TypeScript Witnesses

import { WitnessContext } from '@midnight-ntwrk/compact-runtime';
import type { Ledger } from '../src/managed/token-mint/contract/index.js';

export interface MintPrivateState {
  readonly secretKey: Uint8Array;
  readonly coinPublicKey: Uint8Array;
  readonly mintAmount: bigint;
}

export const witnesses = {
  localSecretKey: (
    { privateState }: WitnessContext<Ledger, MintPrivateState>,
  ): [MintPrivateState, Uint8Array] => {
    return [privateState, privateState.secretKey];
  },

  ownPublicKey: (
    { privateState }: WitnessContext<Ledger, MintPrivateState>,
  ): [MintPrivateState, Uint8Array] => {
    // In production, this comes from the wallet SDK.
    // The wallet provides a fresh unlinkable key per transaction.
    return [privateState, privateState.coinPublicKey];
  },

  getMintAmount: (
    { privateState }: WitnessContext<Ledger, MintPrivateState>,
  ): [MintPrivateState, bigint] => {
    return [privateState, privateState.mintAmount];
  },
};

// Helper: create a domain separator from a human-readable name
export function tokenDomain(name: string): Uint8Array {
  const bytes = new Uint8Array(32);
  const encoded = new TextEncoder().encode(name);
  bytes.set(encoded.slice(0, 32));
  return bytes;
}

Tests

describe('Token Minting', () => {

  1. Initialize and mint (happy path)
     - Admin initializes token domain
     - Admin mints tokens to a recipient
     - Assert nonce incremented, totalMinted incremented

  2. Mint multiple times (nonce evolution)
     - Initialize domain
     - Mint 3 times sequentially
     - Assert getNonce() returns 3
     - Confirms each mint used a unique nonce

  3. Burn tokens
     - Receive a coin into the contract (destroying it)
     - Assert the receive completes without error

  4. Non-admin cannot mint (should fail)
     - Non-admin attempts mint
     - Assert "Only admin" error

  5. Non-admin cannot initialize (should fail)
     - Non-admin attempts initialize
     - Assert "Only admin" error

  6. Mint to different recipients
     - Initialize domain
     - Mint to recipient A, then mint to recipient B
     - Assert nonce is 2, totalMinted is 2
     - Each recipient receives independently shielded coins
});

CLI

compact compile src/token-mint.compact src/managed/token-mint
npm test

Notes

  • Not simulator-testable.

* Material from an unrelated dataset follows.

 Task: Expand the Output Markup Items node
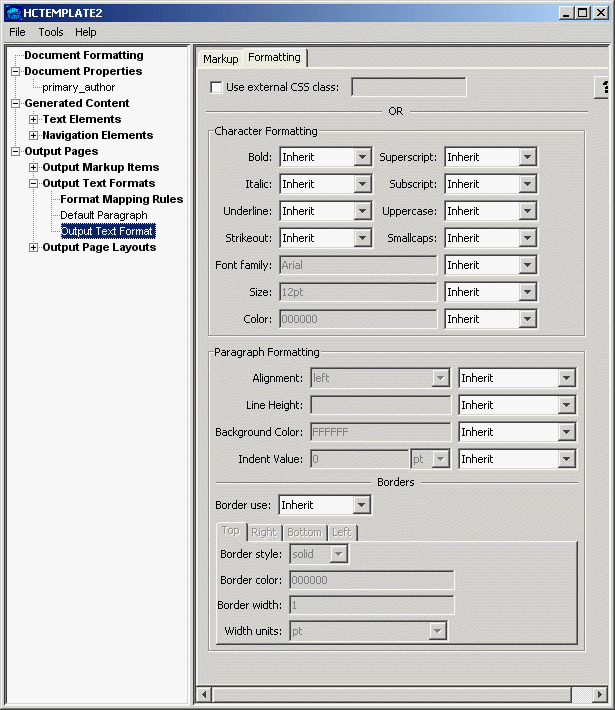point(34,168)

Like token-swap, this contract uses mintShieldedToken, tokenType, receive(coin), and kernel.self() -- all of which require the full Midnight network stack. Will be validated on preprod once devnet/testnet access is available.
  • Nonce must be unique per mint call. If the nonce is reused, the Zswap protocol rejects the transaction (duplicate coin commitment). The Counter type guarantees monotonic uniqueness.
  • No sequence counter needed. Admin identity is deterministic from the secret key alone. The nonce Counter serves a different purpose (coin derivation, not replay protection).
  • tokenType vs tokenDomain: tokenDomain is the human-chosen domain separator (stored on ledger). tokenType(domain, kernel.self()) combines it with the contract address to produce the actual token type identifier used by the Zswap protocol. Same domain + different contract = different token type.
  • Burn is simplified. The burn() circuit calls receive(coin) to accept a coin but never sends it anywhere. The coin is effectively destroyed -- it exists in the contract's Zswap state but is inaccessible. A production burn might track total burned for supply accounting.
  • Supply is unbounded. This contract has no max supply check. A production token contract would add maxSupply: Uint<64> to the ledger and assert against it in mint(). Since minted amounts are shielded, the supply cap would need to track cumulative amounts via a separate ledger field that the admin updates.
  • Circuit complexity: initialize is lightweight (k ~8-10). mint is heavier (k ~14-16) due to tokenType derivation, mintShieldedToken coin creation, and Counter operations.
  • The left<ZswapCoinPublicKey, ContractAddress>(recipient) wrapping is required because mintShieldedToken's recipient parameter is a union type. Use left for wallet recipients, right for contract recipients.